“When the map and the territory don’t agree, always believe the territory”  Gause and Weinberg – describing Swedish Army Training

Easier said than done

Tax risk management in Africa reminds me of how the first explorers having to navigate the new world  must have felt. Not having any decent maps and often creating their own as they went along. The Tax adventure into Africa is no different and has many similar challenges as these original explorers may have faced. The question therefore is how and, is it possible to navigate these sometimes uncharted and uncertain areas into managing tax risk in Africa.

Africa tax is a territory for which no exact map yet exists. With the uncertain and sometimes unclear tax environment in some of the countries in Africa, a question often asked is: “How easy is it to manage tax risks in Africa”?

How do you read the territory without a decent map?

Yes it is possible to manage tax risk in Africa. It should be managed just like the tax risk in any other continent. If you truly know your business model, then you would know where the already potential weak areas are in your tax compliance. You should have identified that certain pieces of legislation applying to a specific transaction may always have potentially “grey” areas in its interpretation. You should have by now identified that certain transactions will always (by way of example) attract VAT.

You should then wonder why the same transaction in the African country does not attract VAT (in my example). The fact that VAT is not being charged should already raise a flag of potential high risk and you should be asking if legislation exists in the African country to exclude  the application of VAT.

Once you have identified a potential risk, fix it. Know the statute of limitation; understand that if there were non-disclosure of material facts, the tax authority may disregard the statute of limitation and tax for any number of years.

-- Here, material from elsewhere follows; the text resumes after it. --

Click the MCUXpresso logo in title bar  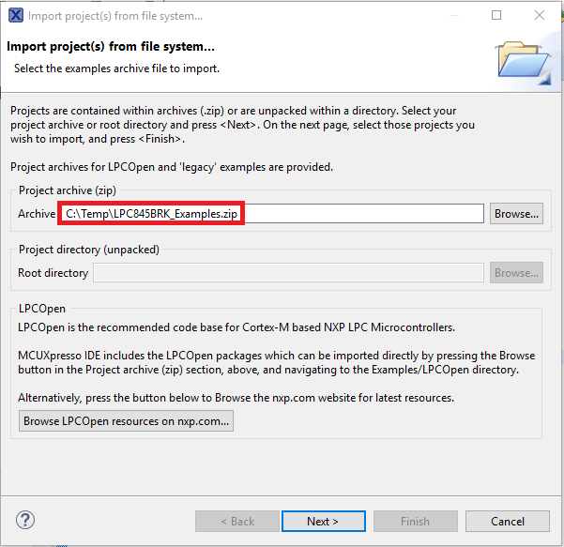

Investigate and understand what the outcome will be for voluntary disclosure. Provide for potential penalties and interest or additional taxes. Get to know the African territory and follow the map that applies to your business model. Know the danger areas and the area where you know the tax authority will more likely than not, challenge you.

“Risk comes from not knowing what you’re doing”  – Warren Buffet

Make sure that you know.

  • Know the tax environment that you are dealing with;
  • Know if you are potentially not tax compliant;
  • Know the tax legislation applicable to your business in a country;
  • Have a thorough understanding of how the tax authority potentially will interpret the tax legislation in a country;
  • Know and understand the need of the tax authority;
  • Pre-empt the steps that the tax authority will follow;
  • Determine you tax risk.

Just as the explorers of old had to rely on the territory they were exploring to create a map, tax risk management must rely on the territory of Africa to manage the tax risk. It can be done. Africa will never be without tax risk, but it can be managed in a more informed manner.

This post is written in a personal capacity and does not necessarily represent the views of organizations with which the author is affiliated.